Transition to (multi-)cloud and costs

Specialty insurers are in the process of transitioning to cloud, but few begin with a “lift and shift.” Instead, many start with business continuity planning and disaster recovery (BCP/DR). Common next steps include placing new development in the cloud, moving non-production environments to the cloud, and shifting purchased services to the cloud.

Given the plethora of available cloud-based services and platforms, insurers can’t always stipulate which cloud a vendor will run on. Multi-cloud is, therefore, commonplace. Even when there is a choice, insurers are not always opting to stick with one provider. As one CIO explained, “When we looked at providers, AWS stood out, but it’s not the be-all, end-all. We want to choose what’s fit for purpose, but we don’t want to have to gain expertise in every offering out there. So, we try to go for AWS, but we’ll also take Azure if it’s better. We try to prevent excessive spread, however.”

A common theme among CIOs is the cost of shifting to the cloud. Most specialty insurers do not expect the cloud to reduce costs, but the resulting shift to OpEx models can make costs clearer and easier to control. “While cloud services and charges were the first consumptive expense we saw, that mindset has driven a more consumptive model for a broad set of expenses today. We want 80% or more of our charges to be consumptive in the near future so true costs aren’t hidden.” As a result, another CIO asserted, “I think we’re realizing savings in the form of expenses not growing as fast as they would otherwise.”

Business/IT strategy alignment and measuring success

Close communication between IT and other business units is essential, such as sharing and frequently aligning IT and business roadmaps. Still, alignment isn’t just about IT being on board with business priorities.

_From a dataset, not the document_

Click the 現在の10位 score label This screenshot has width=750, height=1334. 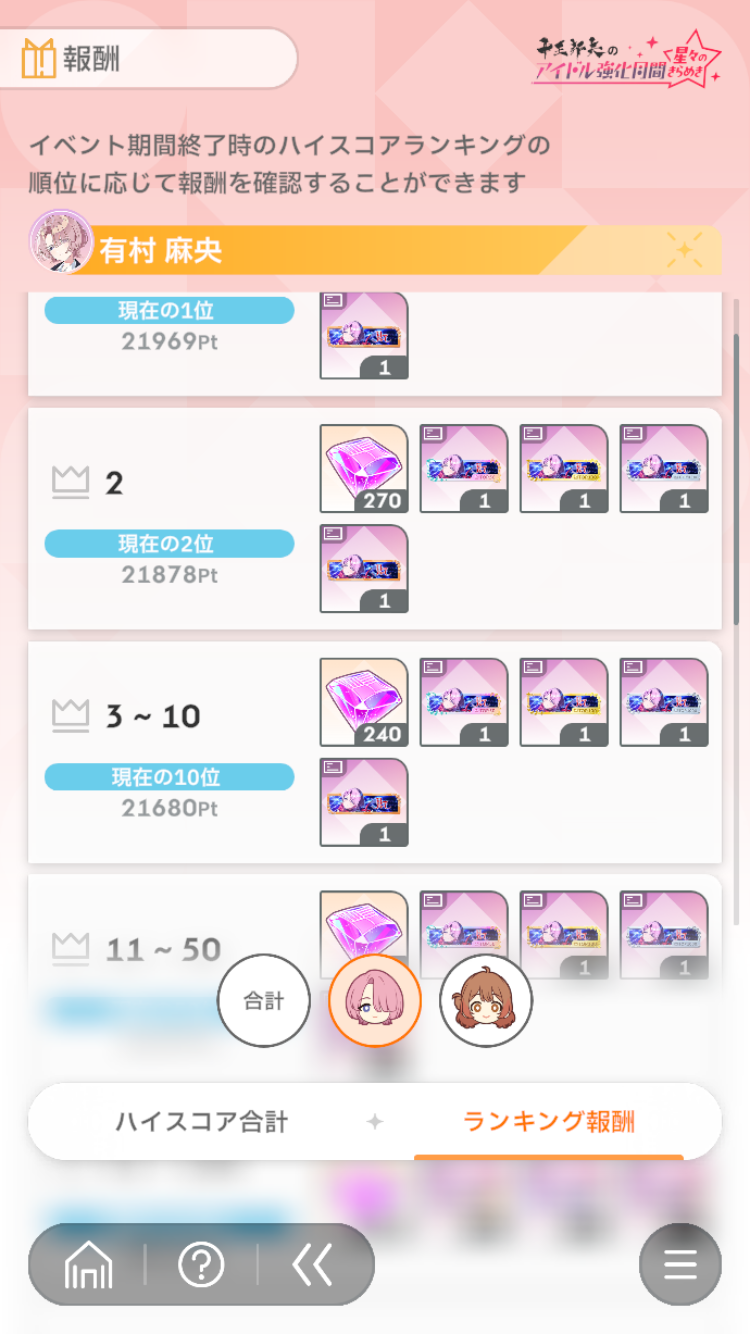click(169, 777)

One CIO explained that “we elected to simplify our IT environment, and that drove business strategy. We even pulled out of a line of business because it just wasn’t cost-effective to support it. And it was a good decision.”

Other CIOs noted similar situations in which the complexity of a given product would have made its sale prohibitive. IT/business strategy alignment must run both ways.

In a similar vein, a successful project may not always be delivered on time and within budget. Still, these are certainly important metrics, as are capabilities, and therefore premium, enabled for the business. Insurers must also consider technical debt: “You may have delivered something on time that’s working now, but is it really a success if we’ve created technical debt that needs to be cleared a few years down the road?”

Transitioning to the cloud is full of complex considerations and requires some qualitative judgments along with quantitative metrics. Nevertheless, the consensus among specialty insurers is clearly toward more cloud, not less.